UMO’s third album is their most cohesive and personal, shock eh?
On 2011’s Unknown Mortal Orchestra and 2013 II saw the band write in a psychedelic indie pop vein, now they’ve embraced soul and funk, while keeping elements of their psych past to create their most personal album to date. This slight change in sound is beneficial to the songs as, sadly for main man Ruban Nielson, the songs are about loss and heartache. But when are they not though?
“The writing on this album was more abstract” Nielson said recently, but not abstract in an unlistenable way.

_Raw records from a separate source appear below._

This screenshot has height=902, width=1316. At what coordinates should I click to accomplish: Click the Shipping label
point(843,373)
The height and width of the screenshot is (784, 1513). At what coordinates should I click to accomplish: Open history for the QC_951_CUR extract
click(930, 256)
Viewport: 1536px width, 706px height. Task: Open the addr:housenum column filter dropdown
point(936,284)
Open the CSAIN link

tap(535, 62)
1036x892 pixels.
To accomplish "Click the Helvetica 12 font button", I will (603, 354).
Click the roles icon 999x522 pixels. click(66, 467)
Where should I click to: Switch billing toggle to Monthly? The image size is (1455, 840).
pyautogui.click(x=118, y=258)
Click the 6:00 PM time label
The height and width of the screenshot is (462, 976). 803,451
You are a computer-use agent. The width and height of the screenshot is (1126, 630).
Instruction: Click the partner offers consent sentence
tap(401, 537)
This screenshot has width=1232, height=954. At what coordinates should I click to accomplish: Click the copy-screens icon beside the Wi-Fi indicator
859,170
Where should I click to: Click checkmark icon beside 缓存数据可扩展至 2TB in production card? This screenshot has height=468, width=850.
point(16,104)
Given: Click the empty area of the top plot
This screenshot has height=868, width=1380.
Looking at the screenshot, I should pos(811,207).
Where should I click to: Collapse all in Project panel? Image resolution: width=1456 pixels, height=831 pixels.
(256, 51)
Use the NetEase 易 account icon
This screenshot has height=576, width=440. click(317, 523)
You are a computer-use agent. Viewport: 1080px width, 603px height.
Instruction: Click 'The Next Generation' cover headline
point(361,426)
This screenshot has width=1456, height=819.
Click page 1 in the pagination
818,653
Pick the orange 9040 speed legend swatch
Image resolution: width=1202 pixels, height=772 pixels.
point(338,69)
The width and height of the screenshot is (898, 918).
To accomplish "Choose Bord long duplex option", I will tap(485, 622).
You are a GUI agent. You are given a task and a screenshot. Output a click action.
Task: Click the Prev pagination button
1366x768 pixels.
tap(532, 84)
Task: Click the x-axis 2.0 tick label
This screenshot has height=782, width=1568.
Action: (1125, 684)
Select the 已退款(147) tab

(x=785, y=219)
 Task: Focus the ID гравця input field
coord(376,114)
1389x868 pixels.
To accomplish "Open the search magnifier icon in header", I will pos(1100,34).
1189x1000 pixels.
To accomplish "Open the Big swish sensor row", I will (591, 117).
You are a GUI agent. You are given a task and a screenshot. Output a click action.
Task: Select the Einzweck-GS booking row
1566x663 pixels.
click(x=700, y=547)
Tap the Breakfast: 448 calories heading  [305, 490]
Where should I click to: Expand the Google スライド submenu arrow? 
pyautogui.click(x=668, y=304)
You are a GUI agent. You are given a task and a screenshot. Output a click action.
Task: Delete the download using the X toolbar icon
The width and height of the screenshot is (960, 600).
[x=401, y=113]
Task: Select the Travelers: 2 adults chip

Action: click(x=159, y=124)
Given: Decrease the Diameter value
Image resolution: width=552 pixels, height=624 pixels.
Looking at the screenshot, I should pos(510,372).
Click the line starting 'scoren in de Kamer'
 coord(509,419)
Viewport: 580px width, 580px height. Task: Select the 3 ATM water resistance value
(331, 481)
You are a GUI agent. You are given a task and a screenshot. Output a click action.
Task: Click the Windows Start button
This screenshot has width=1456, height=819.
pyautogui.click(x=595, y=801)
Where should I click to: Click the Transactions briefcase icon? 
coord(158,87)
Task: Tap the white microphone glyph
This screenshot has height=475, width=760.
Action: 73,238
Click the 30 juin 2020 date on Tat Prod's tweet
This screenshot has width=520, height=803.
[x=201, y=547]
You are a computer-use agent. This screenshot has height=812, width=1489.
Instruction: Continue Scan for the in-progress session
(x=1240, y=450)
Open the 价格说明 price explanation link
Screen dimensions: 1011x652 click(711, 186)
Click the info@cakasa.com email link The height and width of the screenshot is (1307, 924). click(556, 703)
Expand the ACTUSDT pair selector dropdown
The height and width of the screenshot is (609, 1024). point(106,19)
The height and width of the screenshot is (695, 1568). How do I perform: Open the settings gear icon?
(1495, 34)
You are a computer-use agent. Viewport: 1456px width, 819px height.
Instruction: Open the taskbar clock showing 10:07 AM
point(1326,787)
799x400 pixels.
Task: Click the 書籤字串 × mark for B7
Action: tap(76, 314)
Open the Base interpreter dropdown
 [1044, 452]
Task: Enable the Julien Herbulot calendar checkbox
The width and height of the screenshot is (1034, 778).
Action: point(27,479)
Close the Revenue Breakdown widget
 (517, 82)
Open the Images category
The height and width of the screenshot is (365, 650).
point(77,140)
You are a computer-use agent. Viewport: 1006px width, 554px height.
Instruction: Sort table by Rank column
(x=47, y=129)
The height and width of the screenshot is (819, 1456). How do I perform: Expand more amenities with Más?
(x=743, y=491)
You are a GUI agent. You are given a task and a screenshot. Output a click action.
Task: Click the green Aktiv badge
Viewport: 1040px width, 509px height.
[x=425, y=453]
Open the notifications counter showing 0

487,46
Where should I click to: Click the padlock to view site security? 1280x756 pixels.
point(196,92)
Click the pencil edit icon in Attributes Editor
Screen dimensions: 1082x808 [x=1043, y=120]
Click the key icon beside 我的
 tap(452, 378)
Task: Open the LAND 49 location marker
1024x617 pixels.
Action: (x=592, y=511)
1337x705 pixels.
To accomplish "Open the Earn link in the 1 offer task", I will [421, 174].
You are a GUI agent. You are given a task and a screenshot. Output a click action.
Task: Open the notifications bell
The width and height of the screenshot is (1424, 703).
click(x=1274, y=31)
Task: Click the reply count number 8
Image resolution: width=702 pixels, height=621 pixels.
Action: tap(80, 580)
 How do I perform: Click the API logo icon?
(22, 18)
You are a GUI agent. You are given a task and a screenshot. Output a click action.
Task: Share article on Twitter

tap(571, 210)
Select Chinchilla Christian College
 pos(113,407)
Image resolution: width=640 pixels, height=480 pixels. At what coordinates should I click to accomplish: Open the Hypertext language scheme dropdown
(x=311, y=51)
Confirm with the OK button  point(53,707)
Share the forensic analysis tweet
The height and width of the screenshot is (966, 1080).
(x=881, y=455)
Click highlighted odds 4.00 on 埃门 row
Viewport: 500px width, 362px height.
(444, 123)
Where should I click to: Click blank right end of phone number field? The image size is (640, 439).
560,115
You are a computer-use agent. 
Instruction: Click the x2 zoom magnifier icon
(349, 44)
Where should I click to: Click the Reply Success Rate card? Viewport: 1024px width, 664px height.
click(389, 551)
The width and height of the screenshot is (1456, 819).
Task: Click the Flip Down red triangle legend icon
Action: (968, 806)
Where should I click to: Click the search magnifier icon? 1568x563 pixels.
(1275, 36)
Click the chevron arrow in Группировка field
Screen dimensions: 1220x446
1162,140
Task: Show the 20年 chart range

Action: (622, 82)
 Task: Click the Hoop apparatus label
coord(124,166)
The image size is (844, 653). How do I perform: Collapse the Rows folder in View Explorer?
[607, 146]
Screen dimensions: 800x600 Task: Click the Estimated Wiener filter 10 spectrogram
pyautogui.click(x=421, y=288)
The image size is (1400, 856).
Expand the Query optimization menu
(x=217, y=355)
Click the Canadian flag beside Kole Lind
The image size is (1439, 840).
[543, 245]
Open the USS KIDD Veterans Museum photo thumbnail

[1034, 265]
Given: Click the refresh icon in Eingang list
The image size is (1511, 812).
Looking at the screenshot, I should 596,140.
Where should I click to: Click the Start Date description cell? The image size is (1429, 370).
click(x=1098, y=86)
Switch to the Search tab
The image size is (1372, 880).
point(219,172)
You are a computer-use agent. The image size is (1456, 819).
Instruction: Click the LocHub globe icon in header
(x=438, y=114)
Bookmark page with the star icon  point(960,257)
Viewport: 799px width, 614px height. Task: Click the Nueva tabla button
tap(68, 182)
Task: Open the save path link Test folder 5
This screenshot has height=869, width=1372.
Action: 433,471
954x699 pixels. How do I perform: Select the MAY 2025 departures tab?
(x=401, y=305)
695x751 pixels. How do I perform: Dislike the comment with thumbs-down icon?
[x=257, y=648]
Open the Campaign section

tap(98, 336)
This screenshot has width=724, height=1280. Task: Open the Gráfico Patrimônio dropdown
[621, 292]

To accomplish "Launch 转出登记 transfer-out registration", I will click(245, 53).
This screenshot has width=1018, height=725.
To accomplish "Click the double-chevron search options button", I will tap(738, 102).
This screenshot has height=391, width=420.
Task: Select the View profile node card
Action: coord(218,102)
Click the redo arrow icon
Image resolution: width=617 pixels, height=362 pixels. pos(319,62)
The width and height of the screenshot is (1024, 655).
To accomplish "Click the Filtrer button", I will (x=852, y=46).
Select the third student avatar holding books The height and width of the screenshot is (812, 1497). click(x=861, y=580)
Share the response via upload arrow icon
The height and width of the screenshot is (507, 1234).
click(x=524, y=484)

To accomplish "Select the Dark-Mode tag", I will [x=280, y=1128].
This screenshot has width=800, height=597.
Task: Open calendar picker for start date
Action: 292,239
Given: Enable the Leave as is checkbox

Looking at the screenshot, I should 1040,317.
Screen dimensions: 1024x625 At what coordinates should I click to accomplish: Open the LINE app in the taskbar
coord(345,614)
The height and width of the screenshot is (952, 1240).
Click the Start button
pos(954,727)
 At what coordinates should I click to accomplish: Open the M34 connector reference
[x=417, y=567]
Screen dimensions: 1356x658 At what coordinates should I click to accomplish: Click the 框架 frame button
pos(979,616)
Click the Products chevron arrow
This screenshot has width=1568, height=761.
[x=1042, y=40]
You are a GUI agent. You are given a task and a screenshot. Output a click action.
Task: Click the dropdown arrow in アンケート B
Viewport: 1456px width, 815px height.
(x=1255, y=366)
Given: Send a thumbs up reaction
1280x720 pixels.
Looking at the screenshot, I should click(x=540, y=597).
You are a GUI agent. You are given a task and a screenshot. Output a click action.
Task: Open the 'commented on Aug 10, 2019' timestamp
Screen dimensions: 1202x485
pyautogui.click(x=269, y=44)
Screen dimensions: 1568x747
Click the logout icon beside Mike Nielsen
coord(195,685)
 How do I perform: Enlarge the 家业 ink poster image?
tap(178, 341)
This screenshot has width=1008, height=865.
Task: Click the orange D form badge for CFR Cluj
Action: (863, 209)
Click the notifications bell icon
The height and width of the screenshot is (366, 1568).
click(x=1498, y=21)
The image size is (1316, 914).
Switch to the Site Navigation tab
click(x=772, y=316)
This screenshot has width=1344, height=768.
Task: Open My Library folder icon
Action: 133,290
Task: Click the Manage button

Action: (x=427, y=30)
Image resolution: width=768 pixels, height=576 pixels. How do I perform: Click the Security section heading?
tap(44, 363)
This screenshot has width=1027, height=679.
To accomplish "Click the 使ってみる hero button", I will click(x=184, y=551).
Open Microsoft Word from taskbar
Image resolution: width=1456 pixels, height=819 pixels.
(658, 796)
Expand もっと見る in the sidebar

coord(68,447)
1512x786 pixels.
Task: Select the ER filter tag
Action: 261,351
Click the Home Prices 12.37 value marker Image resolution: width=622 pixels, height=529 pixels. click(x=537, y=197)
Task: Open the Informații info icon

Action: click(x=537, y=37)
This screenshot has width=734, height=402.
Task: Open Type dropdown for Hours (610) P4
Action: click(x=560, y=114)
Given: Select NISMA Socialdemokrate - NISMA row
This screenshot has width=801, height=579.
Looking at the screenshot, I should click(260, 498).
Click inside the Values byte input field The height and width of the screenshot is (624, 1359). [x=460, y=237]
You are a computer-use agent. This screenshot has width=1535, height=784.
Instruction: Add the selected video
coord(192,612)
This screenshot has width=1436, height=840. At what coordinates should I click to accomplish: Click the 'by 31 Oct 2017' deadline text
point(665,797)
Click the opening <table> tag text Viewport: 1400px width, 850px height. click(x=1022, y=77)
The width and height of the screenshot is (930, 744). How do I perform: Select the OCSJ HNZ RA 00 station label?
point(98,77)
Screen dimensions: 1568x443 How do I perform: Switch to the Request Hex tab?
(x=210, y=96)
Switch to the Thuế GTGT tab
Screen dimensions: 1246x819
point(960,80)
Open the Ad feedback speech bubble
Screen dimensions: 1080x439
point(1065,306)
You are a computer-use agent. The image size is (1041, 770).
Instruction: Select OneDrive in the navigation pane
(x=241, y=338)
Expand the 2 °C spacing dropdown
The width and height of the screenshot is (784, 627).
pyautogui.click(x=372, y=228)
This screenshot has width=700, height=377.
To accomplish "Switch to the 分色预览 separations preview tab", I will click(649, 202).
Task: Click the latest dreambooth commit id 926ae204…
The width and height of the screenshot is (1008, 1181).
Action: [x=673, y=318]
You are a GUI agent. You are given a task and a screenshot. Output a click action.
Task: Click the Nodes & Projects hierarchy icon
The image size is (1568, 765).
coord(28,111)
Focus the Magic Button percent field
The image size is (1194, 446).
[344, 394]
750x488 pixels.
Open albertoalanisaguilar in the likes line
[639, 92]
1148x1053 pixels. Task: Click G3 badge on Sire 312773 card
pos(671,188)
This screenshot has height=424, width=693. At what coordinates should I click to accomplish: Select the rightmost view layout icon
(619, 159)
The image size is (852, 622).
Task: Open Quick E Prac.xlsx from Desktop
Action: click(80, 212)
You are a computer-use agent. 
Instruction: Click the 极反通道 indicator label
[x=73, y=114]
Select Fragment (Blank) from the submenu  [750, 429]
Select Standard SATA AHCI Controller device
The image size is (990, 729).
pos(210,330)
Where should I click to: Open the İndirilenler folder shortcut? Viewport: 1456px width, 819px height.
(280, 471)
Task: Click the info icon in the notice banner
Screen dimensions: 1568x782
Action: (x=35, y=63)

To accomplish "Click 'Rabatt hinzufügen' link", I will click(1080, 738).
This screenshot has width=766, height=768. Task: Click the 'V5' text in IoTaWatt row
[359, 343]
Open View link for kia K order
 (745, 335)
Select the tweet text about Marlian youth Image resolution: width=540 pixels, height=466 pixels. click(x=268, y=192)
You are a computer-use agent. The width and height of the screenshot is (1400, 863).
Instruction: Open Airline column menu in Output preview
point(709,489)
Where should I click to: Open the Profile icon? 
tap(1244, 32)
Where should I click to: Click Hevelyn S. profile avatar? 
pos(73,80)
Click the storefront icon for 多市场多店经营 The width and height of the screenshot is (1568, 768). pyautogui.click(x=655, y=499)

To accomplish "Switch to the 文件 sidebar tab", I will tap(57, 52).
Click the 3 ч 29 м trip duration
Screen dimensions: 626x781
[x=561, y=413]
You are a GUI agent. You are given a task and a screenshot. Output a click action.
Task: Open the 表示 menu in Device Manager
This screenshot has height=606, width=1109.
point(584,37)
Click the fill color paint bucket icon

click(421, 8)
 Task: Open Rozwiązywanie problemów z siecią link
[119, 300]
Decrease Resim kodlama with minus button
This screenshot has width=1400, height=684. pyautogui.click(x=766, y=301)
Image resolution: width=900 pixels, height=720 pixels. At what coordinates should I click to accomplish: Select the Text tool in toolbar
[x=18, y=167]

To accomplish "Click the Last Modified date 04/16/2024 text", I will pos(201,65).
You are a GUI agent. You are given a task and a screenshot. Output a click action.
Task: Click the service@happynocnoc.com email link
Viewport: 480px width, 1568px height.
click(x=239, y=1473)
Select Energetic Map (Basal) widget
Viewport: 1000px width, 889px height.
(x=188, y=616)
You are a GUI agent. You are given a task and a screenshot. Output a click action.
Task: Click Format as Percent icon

Multi-Love is insanely catchy and after a few listens it feels better than your favourite jeans after a wash. Opening, and title track Multi-Love doesn’t start with a wall of psych exploration, but with a simple riff and Nielson’s vocals, its only later that things start to get woozey and murky. Like Acid Rain is a straight up soul funk classic. Sounding like Jamie Lidell covering Prince covering Sly Stone UMO are locked in the groove. Can’t Keep Checking My Phone sees guitars duel with horns until the synths and drums kick in; all back up by an animated and effervescent bassline.
“It felt good to be rebelling against the typical view of what an artist is today, a curator. Our society wants to curate and consume” Nielson has said “I wanted to be the guy behind the scenes, to demonstrate multiple skills and make it transparent” Multi-Love has transparency in abundance. At times it’s hard to see where Nielson’s playing ends and the other musicians on the album start.
This considered the stand out moment is final track Puzzles. It appears that he’s had enough covering his tracks through layers of production, and decided to let it all hang out. The beat sounds slightly chopped and compressed, but by the time the chorus kicks in you can’t even hear it over a maelstrom of vocals and guitars all fighting for your attention. The outro makes his stripped acoustic guitar sound like a sitar, until it ends fading out unassumingly. But that’s the story of the album. Every track is subtle, unassuming but totally in your face at the same time. So far it’s taken two years per UMO album, so see you in 2017 then Ruben, yeah?